Michael Chuba (Sunoco)

Sunoco typically looks at the use of isolation equipment on the reactor charge heaters on a case by case basis. The need for these devices is driven by the design configuration of the unit, the process stream being charged to the heater, the emergency depressuring capabilities installed on the unit, and LOPA/HAZOP analysis.

Sunoco’s general heater safety practice is to install a check valve in the combined process outlet of heaters to prevent backflow in the event of tube rupture if there are no downstream vapor depressurizing facilities or liquid blowdown facilities and if the heater operates at 150 psi or higher, and/or if there is a downstream liquid holdup of 350 cu ft or greater. Thus, as previously stated the requirement for a check valve is dependent on the application.

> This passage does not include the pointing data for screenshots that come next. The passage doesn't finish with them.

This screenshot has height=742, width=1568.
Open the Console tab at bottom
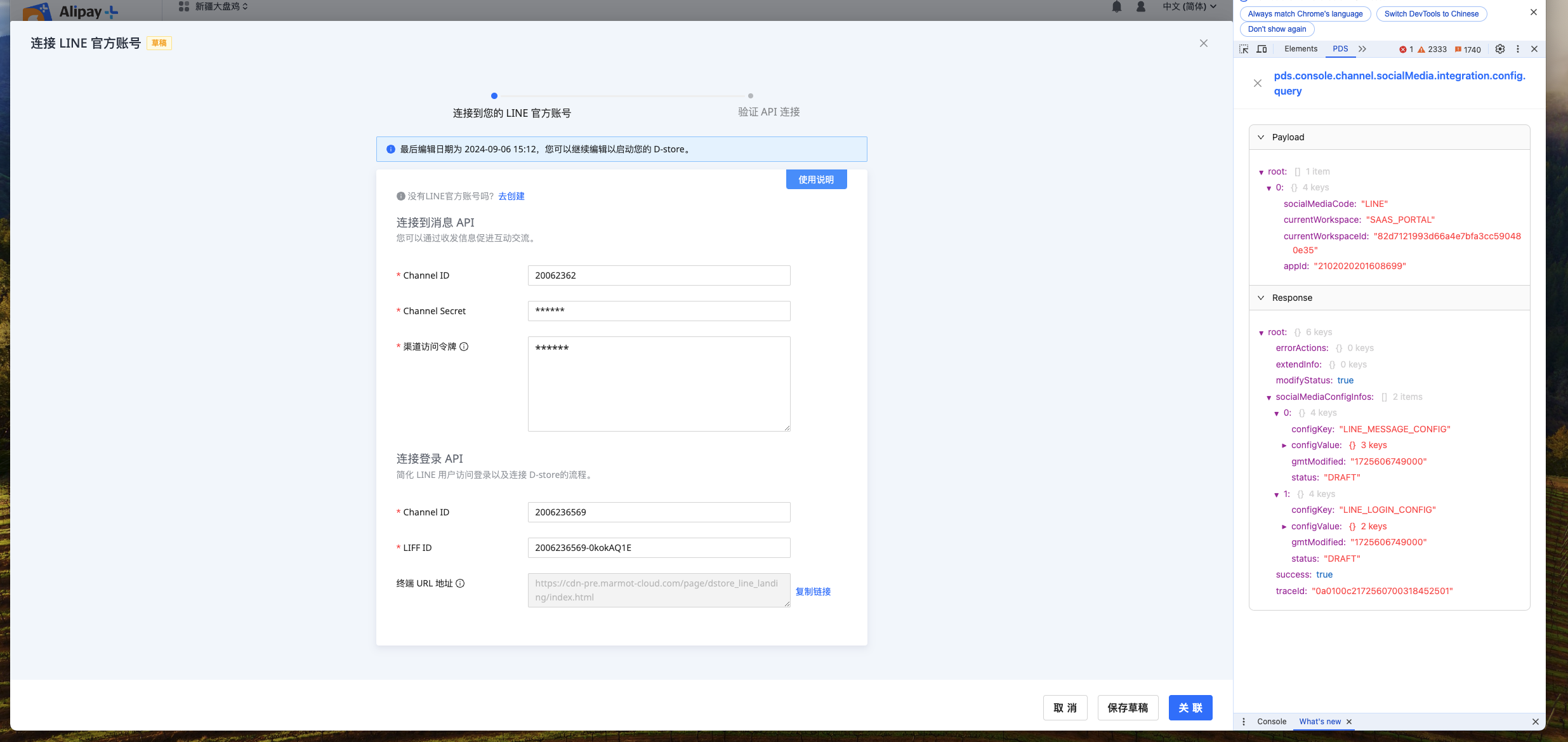point(1271,721)
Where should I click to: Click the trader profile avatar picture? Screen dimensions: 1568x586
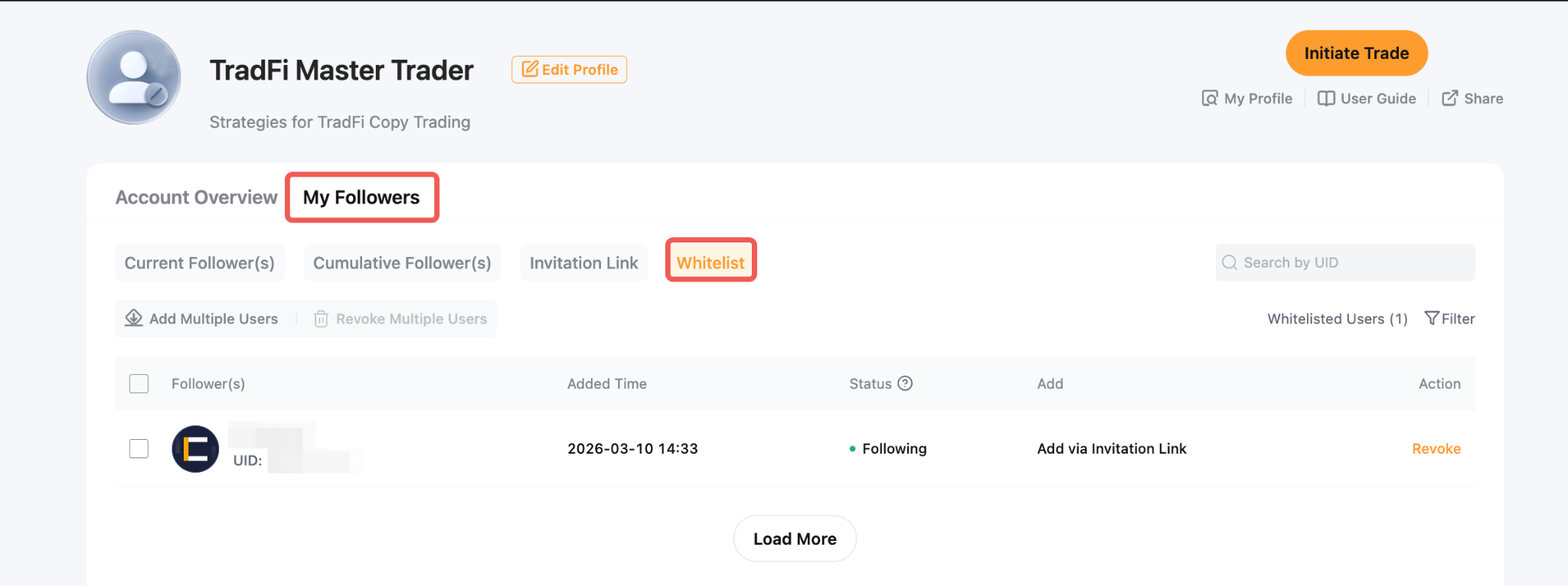(134, 77)
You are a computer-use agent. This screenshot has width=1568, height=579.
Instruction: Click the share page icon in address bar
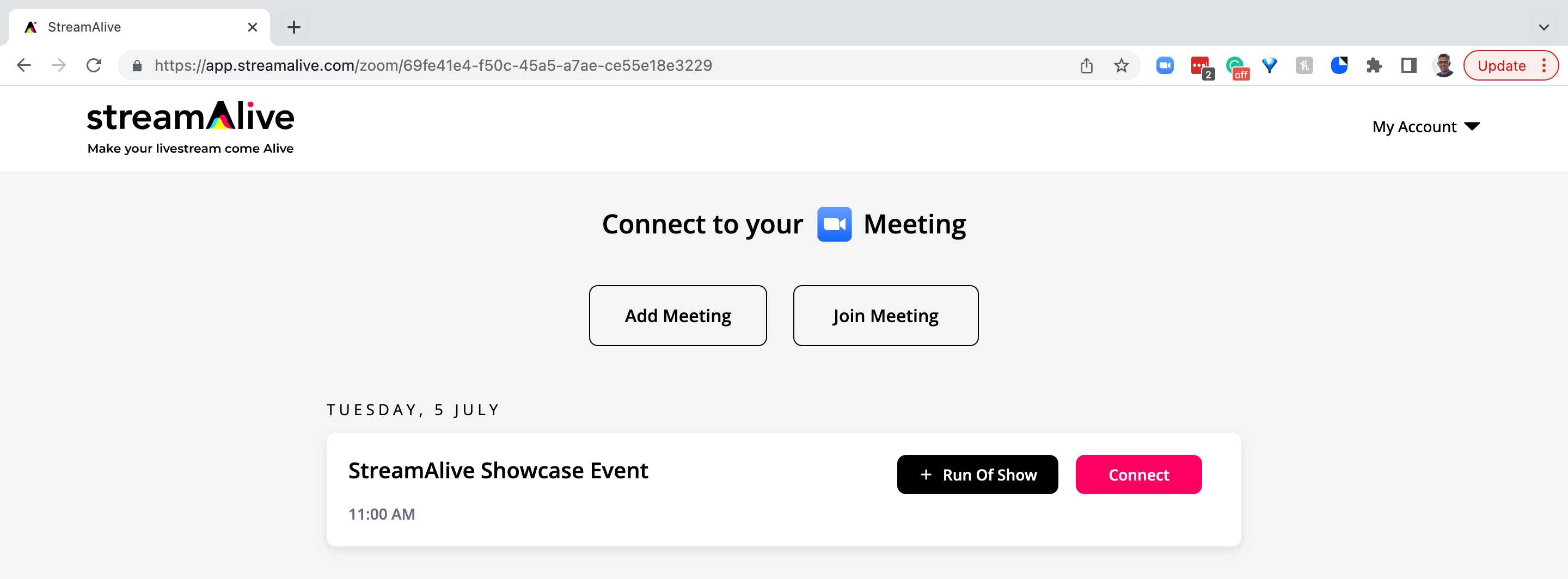[x=1087, y=65]
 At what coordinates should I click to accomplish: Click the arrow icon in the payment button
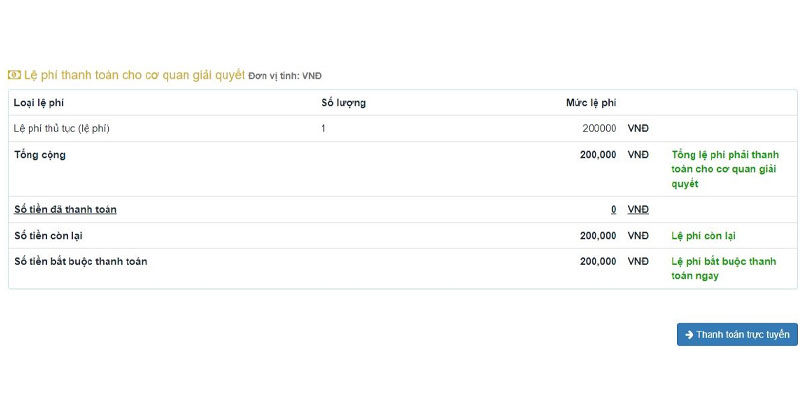pyautogui.click(x=689, y=335)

Typically on units where feed to the heater is H2 Treat gas only, these heaters generally have discharge check valves just upstream of where the H2 mixes with the oil as standard practice. On oil only heaters this same practices applies. It is primarily in mixed phase heaters where there is a tendency to find some units with no isolation device and others with discharge check valves. The need for an outlet devise is typically evaluated on a case by case basis. For instance a LOPA analysis on high pressure units with large downstream volume might show the need for additional layers of protection. In this case, a check valve might be added to the design and identified as “safety critical devices”. Being identified as a safety critical device would generally require the valve to be placed on a periodic inspection and test program. Valves of this nature are allowed an IPL credit of “1” during the LOPA analysis. Actuated ESD valves are generally not recommended due to the potential of inadvertent closure and the resulting dead head situation. In most units this would result in the need for additional relief valves for preheat exchanger protection. In addition, if designed with a SIL rating of “1” the ESD receives the same LOPA credit as a discharge check valve.

Vern Mallett (UOP)

UOP’s practice is to install a check valve at the outlet of a recycle gas only heater. UOP does not install a check valve at the outlet of a combined feed heater. The philosophy is that we want to try to keep liquid out of the heater if the recycle compressor stops. Some customers/contractors seem to feel that a check valve at the outlet of the heater will help 3 in some way to prevent a release in the event of a tube rupture at the heater. This ignores the rather large volume of equipment and piping upstream of the heater. In any event the whole unit will eventually depressure through the ruptured heater tube, so the presence of a check valve will not mitigate that. We believe that at least for a combined feed heater, it is better to put the money that would have been spent on a check valve into a more conservative heater design that won’t be as likely to sustain a tube rupture.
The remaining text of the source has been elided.